この悲痛な叫びのような文書に対してのその後の病院からの回答はなかった。
にも拘らず由美子はその後も、つい先月亡くなるまでの長い間、秀和病院での
入退院、透析治療を継続してきた。由美子の最後の、この遺言のような手紙に
対し、病院関係者、担当医師がどう捉え、理解し、その後の治療にどう役立て
て行ったかどうかは、全く聞いていない。
本人の心からの叫びを病院がどう受け止めたかは別にして、本人には既に諦めの
境地、生きることの難しさ、いつお迎えが来るかも知れない境遇を達観し、1日1日を
生き延びるのに精いっぱいだったのかも知れない。
このしばらく後に由美子は隣町、松伏町にある霊園に墓地並びに墓石を買い求め、
50年間の永代供養料も同時に納めていたのだった。
<最後の日々>
常のことだが、病院からの電話ほど気持ちの悪いものはない。
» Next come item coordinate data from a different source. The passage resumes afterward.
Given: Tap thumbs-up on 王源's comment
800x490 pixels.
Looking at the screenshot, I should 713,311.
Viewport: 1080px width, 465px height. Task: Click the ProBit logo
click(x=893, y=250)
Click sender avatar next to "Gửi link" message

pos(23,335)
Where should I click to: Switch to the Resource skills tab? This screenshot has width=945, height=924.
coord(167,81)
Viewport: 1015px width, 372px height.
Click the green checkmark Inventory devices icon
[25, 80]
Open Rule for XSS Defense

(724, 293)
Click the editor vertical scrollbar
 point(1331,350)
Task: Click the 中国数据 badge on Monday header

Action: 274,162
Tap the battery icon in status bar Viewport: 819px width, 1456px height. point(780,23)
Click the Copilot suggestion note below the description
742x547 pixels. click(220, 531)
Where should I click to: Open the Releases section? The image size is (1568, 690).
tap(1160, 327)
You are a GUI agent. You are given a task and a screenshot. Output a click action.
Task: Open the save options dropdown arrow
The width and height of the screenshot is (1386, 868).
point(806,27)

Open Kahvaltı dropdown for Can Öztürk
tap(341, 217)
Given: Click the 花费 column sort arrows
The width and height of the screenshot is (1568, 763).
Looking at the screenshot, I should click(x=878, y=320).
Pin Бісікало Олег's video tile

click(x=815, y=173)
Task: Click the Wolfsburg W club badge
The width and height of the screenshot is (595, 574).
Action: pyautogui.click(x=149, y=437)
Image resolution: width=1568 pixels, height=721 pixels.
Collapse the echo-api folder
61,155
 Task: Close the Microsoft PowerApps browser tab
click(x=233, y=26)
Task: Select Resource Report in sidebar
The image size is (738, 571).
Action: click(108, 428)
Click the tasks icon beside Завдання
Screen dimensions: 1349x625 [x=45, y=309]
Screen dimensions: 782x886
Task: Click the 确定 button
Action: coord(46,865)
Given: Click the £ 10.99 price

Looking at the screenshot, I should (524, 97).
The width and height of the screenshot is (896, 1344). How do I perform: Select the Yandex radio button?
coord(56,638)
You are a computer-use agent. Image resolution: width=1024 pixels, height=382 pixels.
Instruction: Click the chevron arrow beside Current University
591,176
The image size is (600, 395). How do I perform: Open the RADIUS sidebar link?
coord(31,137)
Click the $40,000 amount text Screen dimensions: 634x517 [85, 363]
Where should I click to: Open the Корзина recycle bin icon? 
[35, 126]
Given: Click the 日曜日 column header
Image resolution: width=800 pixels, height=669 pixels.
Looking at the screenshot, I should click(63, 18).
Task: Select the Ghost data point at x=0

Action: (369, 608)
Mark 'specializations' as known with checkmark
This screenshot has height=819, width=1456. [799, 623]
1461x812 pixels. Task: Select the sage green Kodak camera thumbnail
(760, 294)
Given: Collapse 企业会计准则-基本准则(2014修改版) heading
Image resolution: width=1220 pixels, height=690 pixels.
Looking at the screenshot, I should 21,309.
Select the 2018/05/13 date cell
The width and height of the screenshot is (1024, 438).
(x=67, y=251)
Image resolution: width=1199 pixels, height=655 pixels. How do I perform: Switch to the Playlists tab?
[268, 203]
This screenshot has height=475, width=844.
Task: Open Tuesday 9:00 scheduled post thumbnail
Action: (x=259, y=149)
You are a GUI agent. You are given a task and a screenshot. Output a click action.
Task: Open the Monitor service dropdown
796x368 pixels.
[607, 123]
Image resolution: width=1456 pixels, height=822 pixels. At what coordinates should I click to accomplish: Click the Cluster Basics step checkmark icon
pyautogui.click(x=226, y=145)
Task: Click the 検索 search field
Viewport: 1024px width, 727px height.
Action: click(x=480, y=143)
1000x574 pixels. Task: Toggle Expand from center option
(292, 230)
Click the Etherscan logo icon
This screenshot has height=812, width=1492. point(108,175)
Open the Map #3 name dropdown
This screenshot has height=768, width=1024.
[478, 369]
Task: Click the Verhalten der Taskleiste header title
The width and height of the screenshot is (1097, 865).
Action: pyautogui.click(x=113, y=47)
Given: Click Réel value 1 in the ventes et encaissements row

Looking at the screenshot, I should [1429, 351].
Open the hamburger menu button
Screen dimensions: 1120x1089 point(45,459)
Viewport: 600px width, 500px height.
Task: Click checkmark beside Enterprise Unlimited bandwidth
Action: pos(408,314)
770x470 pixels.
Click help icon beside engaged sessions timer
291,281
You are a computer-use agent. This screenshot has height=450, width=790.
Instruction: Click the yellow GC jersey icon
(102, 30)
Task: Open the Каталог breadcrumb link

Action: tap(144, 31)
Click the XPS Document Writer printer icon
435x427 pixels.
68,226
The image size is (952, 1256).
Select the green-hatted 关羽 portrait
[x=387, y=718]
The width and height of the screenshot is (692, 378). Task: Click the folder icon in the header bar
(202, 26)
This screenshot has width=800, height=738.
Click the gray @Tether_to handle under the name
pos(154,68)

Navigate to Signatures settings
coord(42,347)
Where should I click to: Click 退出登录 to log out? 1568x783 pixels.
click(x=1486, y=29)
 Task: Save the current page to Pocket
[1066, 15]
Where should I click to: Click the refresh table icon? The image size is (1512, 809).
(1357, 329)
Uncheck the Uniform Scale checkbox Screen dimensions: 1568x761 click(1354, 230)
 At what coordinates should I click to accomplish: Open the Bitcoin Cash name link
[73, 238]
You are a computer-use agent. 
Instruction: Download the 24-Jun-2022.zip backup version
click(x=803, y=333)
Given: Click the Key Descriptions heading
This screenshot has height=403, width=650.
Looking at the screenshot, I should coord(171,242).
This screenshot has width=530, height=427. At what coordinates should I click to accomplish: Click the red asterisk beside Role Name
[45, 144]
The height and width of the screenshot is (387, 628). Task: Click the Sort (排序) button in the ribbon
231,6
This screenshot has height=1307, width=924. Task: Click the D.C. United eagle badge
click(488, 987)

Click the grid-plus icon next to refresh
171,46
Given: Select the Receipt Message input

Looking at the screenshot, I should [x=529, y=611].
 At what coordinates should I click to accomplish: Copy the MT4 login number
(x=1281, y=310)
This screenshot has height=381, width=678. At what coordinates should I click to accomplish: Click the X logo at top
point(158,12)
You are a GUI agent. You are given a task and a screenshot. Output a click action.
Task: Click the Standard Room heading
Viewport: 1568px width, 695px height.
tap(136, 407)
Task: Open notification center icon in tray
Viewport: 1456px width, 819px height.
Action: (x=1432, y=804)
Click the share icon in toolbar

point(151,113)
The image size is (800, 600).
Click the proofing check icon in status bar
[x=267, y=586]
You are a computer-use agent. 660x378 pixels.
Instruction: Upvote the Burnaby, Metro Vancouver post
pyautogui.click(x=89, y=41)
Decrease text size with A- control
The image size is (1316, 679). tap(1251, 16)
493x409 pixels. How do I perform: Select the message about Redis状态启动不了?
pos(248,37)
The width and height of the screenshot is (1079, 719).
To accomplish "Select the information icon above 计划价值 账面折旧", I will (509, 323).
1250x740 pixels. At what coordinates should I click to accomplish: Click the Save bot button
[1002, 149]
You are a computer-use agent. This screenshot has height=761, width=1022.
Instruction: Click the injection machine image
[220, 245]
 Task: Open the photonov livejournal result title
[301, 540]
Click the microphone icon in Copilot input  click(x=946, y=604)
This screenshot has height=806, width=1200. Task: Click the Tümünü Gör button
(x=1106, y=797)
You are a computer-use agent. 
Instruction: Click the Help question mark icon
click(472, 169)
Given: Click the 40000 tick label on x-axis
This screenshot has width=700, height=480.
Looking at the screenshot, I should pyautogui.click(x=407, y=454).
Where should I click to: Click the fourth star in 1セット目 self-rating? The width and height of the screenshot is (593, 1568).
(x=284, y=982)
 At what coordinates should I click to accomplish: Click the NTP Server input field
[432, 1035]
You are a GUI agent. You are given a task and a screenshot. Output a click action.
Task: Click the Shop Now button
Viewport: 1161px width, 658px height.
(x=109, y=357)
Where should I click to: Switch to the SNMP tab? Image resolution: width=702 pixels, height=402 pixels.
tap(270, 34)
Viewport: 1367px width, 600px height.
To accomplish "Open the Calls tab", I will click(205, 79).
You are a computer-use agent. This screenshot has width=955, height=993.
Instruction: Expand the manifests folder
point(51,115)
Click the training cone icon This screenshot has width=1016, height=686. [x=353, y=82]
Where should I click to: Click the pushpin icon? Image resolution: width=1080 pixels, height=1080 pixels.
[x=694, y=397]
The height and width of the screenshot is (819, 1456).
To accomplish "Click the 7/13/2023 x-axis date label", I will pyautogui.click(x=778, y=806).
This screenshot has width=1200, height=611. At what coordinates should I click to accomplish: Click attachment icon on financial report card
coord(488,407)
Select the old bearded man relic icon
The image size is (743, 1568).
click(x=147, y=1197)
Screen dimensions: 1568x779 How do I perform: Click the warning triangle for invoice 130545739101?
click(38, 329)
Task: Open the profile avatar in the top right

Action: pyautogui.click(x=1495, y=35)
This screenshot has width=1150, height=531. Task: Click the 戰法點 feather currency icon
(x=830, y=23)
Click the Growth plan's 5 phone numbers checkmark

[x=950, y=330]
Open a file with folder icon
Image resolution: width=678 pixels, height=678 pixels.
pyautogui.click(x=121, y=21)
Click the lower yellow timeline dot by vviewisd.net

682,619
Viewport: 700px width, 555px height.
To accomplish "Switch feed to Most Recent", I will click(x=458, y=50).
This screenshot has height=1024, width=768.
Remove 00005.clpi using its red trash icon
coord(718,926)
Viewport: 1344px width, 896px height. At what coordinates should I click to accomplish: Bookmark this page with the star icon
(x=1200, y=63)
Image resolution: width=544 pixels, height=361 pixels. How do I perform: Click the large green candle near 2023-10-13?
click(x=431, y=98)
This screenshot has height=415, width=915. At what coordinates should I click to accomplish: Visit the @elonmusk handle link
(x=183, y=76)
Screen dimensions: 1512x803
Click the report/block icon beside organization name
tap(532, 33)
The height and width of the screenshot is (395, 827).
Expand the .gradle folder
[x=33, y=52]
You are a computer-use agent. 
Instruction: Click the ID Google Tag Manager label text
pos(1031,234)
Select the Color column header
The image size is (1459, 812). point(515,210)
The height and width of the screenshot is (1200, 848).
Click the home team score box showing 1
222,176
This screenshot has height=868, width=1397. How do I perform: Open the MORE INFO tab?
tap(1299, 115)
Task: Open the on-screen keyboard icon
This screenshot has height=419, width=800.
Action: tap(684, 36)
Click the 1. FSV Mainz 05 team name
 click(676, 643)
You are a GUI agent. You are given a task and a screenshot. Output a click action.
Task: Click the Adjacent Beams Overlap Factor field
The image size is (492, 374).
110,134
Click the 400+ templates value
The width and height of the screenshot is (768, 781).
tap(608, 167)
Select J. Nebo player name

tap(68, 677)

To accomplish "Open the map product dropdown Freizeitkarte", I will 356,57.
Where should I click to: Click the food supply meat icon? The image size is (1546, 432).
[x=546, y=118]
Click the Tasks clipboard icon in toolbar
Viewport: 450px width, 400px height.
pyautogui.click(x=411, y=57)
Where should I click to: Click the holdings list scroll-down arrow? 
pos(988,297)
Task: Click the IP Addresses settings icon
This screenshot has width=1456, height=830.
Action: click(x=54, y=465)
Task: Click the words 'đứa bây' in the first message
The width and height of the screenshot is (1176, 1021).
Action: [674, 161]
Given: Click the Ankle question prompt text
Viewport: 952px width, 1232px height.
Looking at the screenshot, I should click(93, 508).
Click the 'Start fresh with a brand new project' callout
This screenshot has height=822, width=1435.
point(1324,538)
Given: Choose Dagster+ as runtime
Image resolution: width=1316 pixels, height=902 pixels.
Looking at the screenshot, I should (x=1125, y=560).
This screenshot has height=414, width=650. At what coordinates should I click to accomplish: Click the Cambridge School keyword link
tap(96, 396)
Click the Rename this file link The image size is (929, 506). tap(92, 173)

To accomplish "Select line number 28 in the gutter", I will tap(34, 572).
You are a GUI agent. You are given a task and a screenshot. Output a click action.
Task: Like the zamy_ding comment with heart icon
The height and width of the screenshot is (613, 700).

大体が良くない知らせだ。担当看護師からの本人確認の後、今日の何時までに病院に来て下さい、との有無を言わせぬ要請に、何はともあれ病院へ駆けつけなければならない。本人が元気なら本人から電話が来るはずなのに、それが出来ないから代わりに看護師が電話をかけて来るのだ。自分の携帯電話番号が緊急連絡先に登録してある以上、やむを得ないことだ。
過去そんなことが何回かあって、ここ小金井から3時間かかることを伝え、その3時間をプラスした時間帯に病院へ行くのだが、そんな緊急の電話を受けていざ病院へ駆けつけると、その時はもう由美子の状態は安定していて、にこにこ話ができるのが常だった。